◆ Aim of the exercise
A copy is needed of each line in the records that has the word "Select".

◆ Data under study
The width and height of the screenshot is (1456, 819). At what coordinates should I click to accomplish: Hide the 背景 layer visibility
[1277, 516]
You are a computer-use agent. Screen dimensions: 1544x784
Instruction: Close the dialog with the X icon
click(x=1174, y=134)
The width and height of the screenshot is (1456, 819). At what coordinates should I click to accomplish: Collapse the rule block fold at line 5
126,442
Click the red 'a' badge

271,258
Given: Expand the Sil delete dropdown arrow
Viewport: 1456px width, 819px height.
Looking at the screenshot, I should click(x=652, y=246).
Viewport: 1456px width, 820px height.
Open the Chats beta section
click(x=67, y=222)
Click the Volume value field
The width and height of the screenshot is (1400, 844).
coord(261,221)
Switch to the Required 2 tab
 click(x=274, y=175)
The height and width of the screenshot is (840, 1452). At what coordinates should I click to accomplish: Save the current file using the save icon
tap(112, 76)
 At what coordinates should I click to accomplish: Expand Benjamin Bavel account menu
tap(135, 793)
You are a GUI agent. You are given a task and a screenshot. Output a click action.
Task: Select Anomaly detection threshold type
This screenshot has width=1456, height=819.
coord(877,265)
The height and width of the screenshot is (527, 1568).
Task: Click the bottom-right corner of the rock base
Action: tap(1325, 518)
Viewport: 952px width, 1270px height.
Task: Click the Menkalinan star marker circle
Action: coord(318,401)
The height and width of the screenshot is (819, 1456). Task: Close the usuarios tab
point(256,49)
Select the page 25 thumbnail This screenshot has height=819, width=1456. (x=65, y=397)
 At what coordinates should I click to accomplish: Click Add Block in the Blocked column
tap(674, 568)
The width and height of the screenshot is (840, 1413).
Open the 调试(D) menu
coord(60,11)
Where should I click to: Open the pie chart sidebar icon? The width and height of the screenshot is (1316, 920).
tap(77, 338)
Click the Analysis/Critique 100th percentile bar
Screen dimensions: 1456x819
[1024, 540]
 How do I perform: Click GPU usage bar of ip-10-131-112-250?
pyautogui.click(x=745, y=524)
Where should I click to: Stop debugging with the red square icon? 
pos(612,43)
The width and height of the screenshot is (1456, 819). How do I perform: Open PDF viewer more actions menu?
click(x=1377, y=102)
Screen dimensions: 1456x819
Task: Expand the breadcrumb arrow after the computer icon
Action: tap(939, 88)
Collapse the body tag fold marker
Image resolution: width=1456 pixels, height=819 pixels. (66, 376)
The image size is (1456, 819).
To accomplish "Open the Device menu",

◆ Solution to this task
Task: Select Anomaly detection threshold type
Select the page 25 thumbnail This screenshot has height=819, width=1456. (x=65, y=397)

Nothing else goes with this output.